Nothing but an exact copy is wanted: the line with "Instruction: Click the" and each line after it in the data below, last line included.

======== Available data

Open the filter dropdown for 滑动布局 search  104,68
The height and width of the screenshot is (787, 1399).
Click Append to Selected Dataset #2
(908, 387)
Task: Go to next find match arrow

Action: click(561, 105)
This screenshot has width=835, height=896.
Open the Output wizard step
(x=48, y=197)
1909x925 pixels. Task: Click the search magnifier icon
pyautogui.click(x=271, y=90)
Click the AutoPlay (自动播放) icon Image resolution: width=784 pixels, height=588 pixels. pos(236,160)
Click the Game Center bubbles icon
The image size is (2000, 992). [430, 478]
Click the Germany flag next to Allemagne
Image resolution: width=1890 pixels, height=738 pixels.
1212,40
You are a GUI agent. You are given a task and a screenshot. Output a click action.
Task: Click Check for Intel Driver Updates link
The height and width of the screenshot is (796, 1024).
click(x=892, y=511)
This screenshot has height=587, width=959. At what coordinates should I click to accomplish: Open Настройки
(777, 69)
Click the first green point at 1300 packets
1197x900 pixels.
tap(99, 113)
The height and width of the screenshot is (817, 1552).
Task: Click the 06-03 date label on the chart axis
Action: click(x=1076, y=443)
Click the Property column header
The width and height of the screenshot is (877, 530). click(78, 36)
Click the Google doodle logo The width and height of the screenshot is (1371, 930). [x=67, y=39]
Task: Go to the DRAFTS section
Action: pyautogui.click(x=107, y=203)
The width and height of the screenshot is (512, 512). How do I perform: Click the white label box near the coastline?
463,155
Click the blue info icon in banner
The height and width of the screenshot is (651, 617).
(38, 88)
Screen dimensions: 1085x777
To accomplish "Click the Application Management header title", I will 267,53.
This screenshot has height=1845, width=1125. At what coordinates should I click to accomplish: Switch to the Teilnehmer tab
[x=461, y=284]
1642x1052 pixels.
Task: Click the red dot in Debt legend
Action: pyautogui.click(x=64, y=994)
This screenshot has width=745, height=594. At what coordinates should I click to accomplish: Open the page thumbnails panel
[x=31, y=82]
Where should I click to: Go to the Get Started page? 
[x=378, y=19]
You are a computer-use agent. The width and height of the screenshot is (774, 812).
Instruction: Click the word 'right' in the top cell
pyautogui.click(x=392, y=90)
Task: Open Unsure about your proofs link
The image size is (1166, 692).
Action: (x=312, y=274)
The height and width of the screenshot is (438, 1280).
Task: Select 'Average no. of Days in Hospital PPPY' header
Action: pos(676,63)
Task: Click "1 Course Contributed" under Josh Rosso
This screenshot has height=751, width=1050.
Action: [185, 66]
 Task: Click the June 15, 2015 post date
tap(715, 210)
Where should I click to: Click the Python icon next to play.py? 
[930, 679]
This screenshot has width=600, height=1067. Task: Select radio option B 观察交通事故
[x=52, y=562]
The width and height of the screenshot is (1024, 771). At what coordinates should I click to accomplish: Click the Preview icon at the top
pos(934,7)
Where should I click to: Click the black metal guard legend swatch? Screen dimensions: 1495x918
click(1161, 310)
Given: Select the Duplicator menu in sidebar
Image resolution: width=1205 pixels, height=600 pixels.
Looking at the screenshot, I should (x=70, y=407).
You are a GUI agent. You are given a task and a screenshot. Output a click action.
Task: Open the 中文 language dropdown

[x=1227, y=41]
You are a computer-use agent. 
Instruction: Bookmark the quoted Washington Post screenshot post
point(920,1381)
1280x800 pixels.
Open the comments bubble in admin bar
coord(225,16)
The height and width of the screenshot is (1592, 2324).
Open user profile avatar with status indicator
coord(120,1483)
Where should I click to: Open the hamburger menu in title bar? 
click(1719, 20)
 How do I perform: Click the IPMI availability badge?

================

## Task result
Instruction: Click the word 'right' in the top cell
pyautogui.click(x=392, y=90)
Task: Open Unsure about your proofs link
The image size is (1166, 692).
Action: (x=312, y=274)
The height and width of the screenshot is (438, 1280).
Task: Select 'Average no. of Days in Hospital PPPY' header
Action: pos(676,63)
Task: Click "1 Course Contributed" under Josh Rosso
This screenshot has height=751, width=1050.
Action: [185, 66]
 Task: Click the June 15, 2015 post date
tap(715, 210)
Where should I click to: Click the Python icon next to play.py? 
[930, 679]
This screenshot has width=600, height=1067. Task: Select radio option B 观察交通事故
[x=52, y=562]
The width and height of the screenshot is (1024, 771). At what coordinates should I click to accomplish: Click the Preview icon at the top
pos(934,7)
Where should I click to: Click the black metal guard legend swatch? Screen dimensions: 1495x918
click(1161, 310)
Given: Select the Duplicator menu in sidebar
Image resolution: width=1205 pixels, height=600 pixels.
Looking at the screenshot, I should (x=70, y=407).
You are a GUI agent. You are given a task and a screenshot. Output a click action.
Task: Open the 中文 language dropdown

[x=1227, y=41]
You are a computer-use agent. 
Instruction: Bookmark the quoted Washington Post screenshot post
point(920,1381)
1280x800 pixels.
Open the comments bubble in admin bar
coord(225,16)
The height and width of the screenshot is (1592, 2324).
Open user profile avatar with status indicator
coord(120,1483)
Where should I click to: Open the hamburger menu in title bar? 
click(1719, 20)
 How do I perform: Click the IPMI availability badge?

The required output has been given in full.